Readers will recall that the dispute, In re 381 Search Warrants Directed to Facebook, Inc. and Dated July 23, 2013, arose after the Manhattan D.A.’s office, which was investigating a large disability benefits fraud, obtained warrants commanding Facebook to comprehensively search the accounts of 381 Facebook users, including their friends, posts, private messages, and photographs. The warrants also barred Facebook from disclosing their existence to the users. Facebook filed a motion before the trial court to quash the warrants, challenging both their breadth and the nondisclosure requirement. The D.A. defended the need for the secret warrants, and also questioned whether Facebook, which was not a target of the investigation, even had standing to contest the warrants. The trial court denied Facebook’s motion, and the First Department dismissed Facebook’s appeal. The D.A. eventually indicted 62 of the targeted Facebook users—relying in part on those user’s Facebook photos.

Writing for the majority, New York Court of Appeals Judge Leslie Stein affirmed the First Department ruling dismissing Facebook’s appeal. The majority acknowledged that the warrants at issue bore some similarities to subpoenas, due to the nature of the electronic information being sought. But the Court determined that the warrants—which were issued under the Stored Communications Act (“SCA”)—should nevertheless be treated as warrants. As such, the trial court’s order denying Facebook’s motion to quash the warrants was not appealable under New York law. Nor, the majority reasoned, does the SCA entitle Facebook to appellate review in New York courts.

The lone dissenter, Judge Rowan Wilson, wrote that, in his view, federal law gives Facebook an avenue of appeal.

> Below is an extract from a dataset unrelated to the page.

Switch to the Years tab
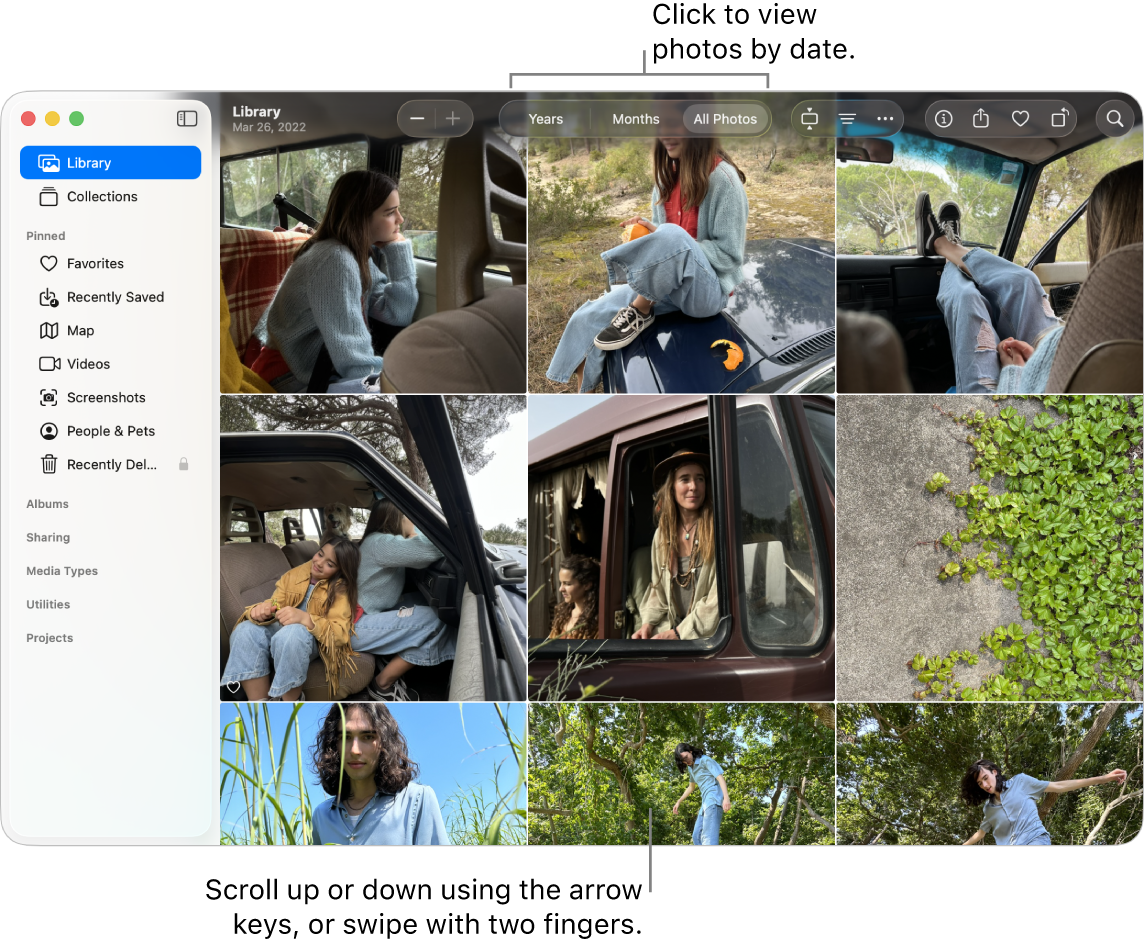The height and width of the screenshot is (944, 1144). point(545,118)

He concluded that Facebook had standing to bring such an appeal, both to redeem its own rights and those of its users. Judge Wilson also noted that the Court’s decision left Facebook and its affected 381 users—the overwhelming majority of whom were never charged with a crime—without recourse.

Judge Jenny Rivera’s concurrence split the difference. First, she agreed with the majority that the order denying Facebook’s motion to quash was not reviewable, but only because Facebook did not argue that the warrants constituted an undue burden on the company, or that its business and reputational interests were endangered by the warrants. The plain language of the SCA, she wrote, would have applied to Facebook and to the warrants in this case. Instead, Facebook sought to quash the warrants on behalf of its users, a basis for relief that is not found in the SCA.

On the other hand, Judge Rivera sided with the dissent in concluding that, if the correct grounds were asserted, the SCA would grant Facebook a right to appeal the trial court’s denial of its motion to quash. The right to appellate review, she wrote, is a component of the SCA’s statutory framework protecting a service provider from government overreach. And contrary to the majority’s view, Judge Rivera concluded, state laws or rules about appellate review should not be applied to SCA warrants.

As the divided Court showed in this case, judges continue to struggle with how to adapt decades-old precedents, and the thirty-year-old SCA, to the age of the Internet, cloud computing, and social media. We’ll continue to report on cases that address with issues.